-- WORK INSTRUCTION --
Your answer must consist of exactly the lines below, starting with the line with "ابراهیم الفتی (149, 1304)" and going on through the line with "Connext (290, 229)", and nothing else.

-- DATA --
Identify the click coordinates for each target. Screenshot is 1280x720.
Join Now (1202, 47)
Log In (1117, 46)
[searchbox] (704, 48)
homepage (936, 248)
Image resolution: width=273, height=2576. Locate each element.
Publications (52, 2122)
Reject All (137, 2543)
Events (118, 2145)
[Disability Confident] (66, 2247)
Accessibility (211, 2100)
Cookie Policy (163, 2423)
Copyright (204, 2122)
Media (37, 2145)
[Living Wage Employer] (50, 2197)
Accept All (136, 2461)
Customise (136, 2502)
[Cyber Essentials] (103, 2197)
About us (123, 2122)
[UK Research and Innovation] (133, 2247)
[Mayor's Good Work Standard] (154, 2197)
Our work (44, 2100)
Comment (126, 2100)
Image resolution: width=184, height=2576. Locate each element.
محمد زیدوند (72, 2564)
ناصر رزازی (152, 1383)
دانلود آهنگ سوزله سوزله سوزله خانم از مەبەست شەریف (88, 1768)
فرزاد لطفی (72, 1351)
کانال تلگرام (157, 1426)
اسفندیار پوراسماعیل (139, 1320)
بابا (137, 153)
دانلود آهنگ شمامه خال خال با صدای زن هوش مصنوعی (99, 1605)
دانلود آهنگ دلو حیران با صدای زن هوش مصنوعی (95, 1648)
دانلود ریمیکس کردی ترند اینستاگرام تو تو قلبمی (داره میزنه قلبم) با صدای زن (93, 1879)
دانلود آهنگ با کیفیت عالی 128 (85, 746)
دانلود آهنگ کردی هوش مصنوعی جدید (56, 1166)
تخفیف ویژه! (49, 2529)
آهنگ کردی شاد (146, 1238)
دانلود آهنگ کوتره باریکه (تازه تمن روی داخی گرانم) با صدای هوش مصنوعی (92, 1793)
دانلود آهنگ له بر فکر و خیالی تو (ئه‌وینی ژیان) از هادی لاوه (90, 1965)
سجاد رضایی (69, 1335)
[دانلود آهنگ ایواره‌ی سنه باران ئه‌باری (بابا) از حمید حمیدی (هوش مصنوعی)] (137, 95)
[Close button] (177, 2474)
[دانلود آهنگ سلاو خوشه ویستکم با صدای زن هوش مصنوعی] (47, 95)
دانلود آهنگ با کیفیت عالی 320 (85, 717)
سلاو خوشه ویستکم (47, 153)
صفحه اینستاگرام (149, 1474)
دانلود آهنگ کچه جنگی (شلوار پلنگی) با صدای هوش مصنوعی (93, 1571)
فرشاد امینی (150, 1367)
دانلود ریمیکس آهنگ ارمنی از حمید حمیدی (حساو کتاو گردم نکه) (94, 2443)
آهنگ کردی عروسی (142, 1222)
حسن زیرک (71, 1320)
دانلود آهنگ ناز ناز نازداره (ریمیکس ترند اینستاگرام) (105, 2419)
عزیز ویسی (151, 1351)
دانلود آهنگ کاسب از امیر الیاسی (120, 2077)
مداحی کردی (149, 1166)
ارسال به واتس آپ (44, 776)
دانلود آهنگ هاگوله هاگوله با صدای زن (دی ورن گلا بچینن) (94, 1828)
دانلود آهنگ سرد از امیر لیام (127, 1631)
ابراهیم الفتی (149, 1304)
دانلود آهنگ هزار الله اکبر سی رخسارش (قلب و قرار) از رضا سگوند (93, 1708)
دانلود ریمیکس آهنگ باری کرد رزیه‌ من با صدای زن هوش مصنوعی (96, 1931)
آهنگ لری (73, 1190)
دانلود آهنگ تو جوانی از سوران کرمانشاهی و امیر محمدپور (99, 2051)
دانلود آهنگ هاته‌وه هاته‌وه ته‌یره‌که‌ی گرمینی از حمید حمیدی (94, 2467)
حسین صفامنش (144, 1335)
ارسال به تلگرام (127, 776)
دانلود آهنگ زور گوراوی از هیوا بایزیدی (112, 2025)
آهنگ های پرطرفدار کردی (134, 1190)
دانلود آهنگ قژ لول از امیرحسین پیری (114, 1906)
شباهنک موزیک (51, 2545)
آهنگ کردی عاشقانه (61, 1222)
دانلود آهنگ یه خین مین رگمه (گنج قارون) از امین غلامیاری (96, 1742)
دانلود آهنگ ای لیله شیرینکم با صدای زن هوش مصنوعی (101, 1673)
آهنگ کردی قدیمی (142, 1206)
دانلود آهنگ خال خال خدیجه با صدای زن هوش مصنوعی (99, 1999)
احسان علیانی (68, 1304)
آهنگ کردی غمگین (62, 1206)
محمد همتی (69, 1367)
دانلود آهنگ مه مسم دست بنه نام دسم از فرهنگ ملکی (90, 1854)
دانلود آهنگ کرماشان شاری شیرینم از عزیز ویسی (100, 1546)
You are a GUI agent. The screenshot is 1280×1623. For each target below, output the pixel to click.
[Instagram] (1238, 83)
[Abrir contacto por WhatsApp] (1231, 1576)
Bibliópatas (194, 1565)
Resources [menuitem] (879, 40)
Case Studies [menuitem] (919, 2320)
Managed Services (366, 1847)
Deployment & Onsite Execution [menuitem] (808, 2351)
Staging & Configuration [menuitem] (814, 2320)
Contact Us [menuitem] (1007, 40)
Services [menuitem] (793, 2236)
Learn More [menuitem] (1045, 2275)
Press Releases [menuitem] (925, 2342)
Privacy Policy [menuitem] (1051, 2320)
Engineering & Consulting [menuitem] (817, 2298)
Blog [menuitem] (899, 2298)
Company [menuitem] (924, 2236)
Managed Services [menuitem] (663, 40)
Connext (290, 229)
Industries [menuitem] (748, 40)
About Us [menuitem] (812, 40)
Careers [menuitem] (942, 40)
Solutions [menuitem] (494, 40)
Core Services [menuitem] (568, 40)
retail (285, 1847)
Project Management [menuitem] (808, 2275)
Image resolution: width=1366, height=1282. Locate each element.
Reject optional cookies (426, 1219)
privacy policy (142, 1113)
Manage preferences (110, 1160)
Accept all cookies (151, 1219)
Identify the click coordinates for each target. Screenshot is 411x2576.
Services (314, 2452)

-- RESPONSE TO THIS EXERCISE --
ابراهیم الفتی (149, 1304)
دانلود آهنگ هزار الله اکبر سی رخسارش (قلب و قرار) از رضا سگوند (93, 1708)
دانلود ریمیکس آهنگ باری کرد رزیه‌ من با صدای زن هوش مصنوعی (96, 1931)
آهنگ لری (73, 1190)
دانلود آهنگ تو جوانی از سوران کرمانشاهی و امیر محمدپور (99, 2051)
دانلود آهنگ هاته‌وه هاته‌وه ته‌یره‌که‌ی گرمینی از حمید حمیدی (94, 2467)
حسین صفامنش (144, 1335)
ارسال به تلگرام (127, 776)
دانلود آهنگ زور گوراوی از هیوا بایزیدی (112, 2025)
آهنگ های پرطرفدار کردی (134, 1190)
دانلود آهنگ قژ لول از امیرحسین پیری (114, 1906)
شباهنک موزیک (51, 2545)
آهنگ کردی عاشقانه (61, 1222)
دانلود آهنگ یه خین مین رگمه (گنج قارون) از امین غلامیاری (96, 1742)
دانلود آهنگ ای لیله شیرینکم با صدای زن هوش مصنوعی (101, 1673)
آهنگ کردی قدیمی (142, 1206)
دانلود آهنگ خال خال خدیجه با صدای زن هوش مصنوعی (99, 1999)
احسان علیانی (68, 1304)
آهنگ کردی غمگین (62, 1206)
محمد همتی (69, 1367)
دانلود آهنگ مه مسم دست بنه نام دسم از فرهنگ ملکی (90, 1854)
دانلود آهنگ کرماشان شاری شیرینم از عزیز ویسی (100, 1546)
You are a GUI agent. The screenshot is 1280×1623. For each target below, output the pixel to click.
[Instagram] (1238, 83)
[Abrir contacto por WhatsApp] (1231, 1576)
Bibliópatas (194, 1565)
Resources [menuitem] (879, 40)
Case Studies [menuitem] (919, 2320)
Managed Services (366, 1847)
Deployment & Onsite Execution [menuitem] (808, 2351)
Staging & Configuration [menuitem] (814, 2320)
Contact Us [menuitem] (1007, 40)
Services [menuitem] (793, 2236)
Learn More [menuitem] (1045, 2275)
Press Releases [menuitem] (925, 2342)
Privacy Policy [menuitem] (1051, 2320)
Engineering & Consulting [menuitem] (817, 2298)
Blog [menuitem] (899, 2298)
Company [menuitem] (924, 2236)
Managed Services [menuitem] (663, 40)
Connext (290, 229)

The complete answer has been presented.